Veo a Franky en su rutina diaria de recibir la luz del amanecer y de vigilar con su mirada felina tanto a las ardillas como a los caminantes bajo su balcón. Es tan dueño de todo el lugar. Pienso en cómo le va a afectar el cambio, cómo puedo ayudarle a que le sea leve, pero la verdad es que si algo sabe hacer Franky es caer con gracia en cualquier situación, y sé que sabe que su hogar siempre estará donde este yo. Estará bien.

 

Me despido de las palmas de Diagonal de San Antonio que hace un siglo viajaron en avión desde Etiopía, como el regalo a la ciudad de algún sultán. Fueron las protagonistas de mi obra Casi Transilvania. Recuerdo cuando se incendiaron, como iluminaron a mi depacuatro de una luz naranaja intensa, antorchas gigantes. Las palmas sobrevivieron al fuego pero no lo harán al contagio del virus que está matando a todas las palmas de la ciudad. Pienso en la palabra que siempre dice una vecina sabia: impermanencia. Nada permanece, es cierto, pero yo pienso que después de la impermanencia, no viene la extinsión, sino la evolución, la transformación.

 

En mi depacuatro he recibido a amigos y a familia que lo sienten tan suyo como lo es. En mi depacuatro he escrito muchas obras, creo que desde Vuelve cuando hayas ganado la guerra para acá. La mayoría se ensayaron primero aquí, por todas hemos brindado aquí también. Marina & Isabel la ensayarremos aquí ¿de qué más será testigo aún mi depacuatro? Confesiones, descubrimientos, amistades, amores, pasiones, encuentros, cariños, rompimientos, reconciliaciones, renacimientos, corajes, tristezas, dolores, celebraciones, bailes, felicidades, pláticas infinitas y mucha inspiración ha sucedido aquí también. Ha sido un espacio que desde que decidí hacerlo solo mío, me abrazó profundamente. Una feroz conquista que me enorgullese. “Pero si tu depa es tan acogedor, ¿por qué te mudas?” No hay más respuesta que: evolución.

 

Te dejo, pero no te abandono, como a esos viejos amigos con los que por la distancia ya no podremos echarnos el café juntos, pero que nos seguimos sabiendo incondicionales. No soy celosa depacuatro, que sigas albergando nuevas felicidades, tienes todo que seguir dando. Te dejaré bien chulo vas a ver, sé que coqueto siempre has sido. 

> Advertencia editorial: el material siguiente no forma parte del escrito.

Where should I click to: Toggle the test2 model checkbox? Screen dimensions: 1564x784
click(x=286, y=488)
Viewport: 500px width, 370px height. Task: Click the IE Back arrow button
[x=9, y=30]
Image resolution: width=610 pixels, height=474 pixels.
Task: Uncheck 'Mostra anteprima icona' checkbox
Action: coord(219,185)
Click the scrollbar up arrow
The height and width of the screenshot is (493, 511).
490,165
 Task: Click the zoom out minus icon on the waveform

Extrañaré a mi árbol, a los efectos de la luz del sol del este y del oeste, a sus paredes curvas, sus techos altos, su paslilo sinuoso, la hamaca en el ventanal. . . pero sé que en el nuevo hogar encontraré nuevas luces, les descubriré su gracia y nuevos asombros vendrán, lo sé, porque eso es de las cosas que sé hacer bien, reescribirme. Los espacios se construyen por quienes los habitan.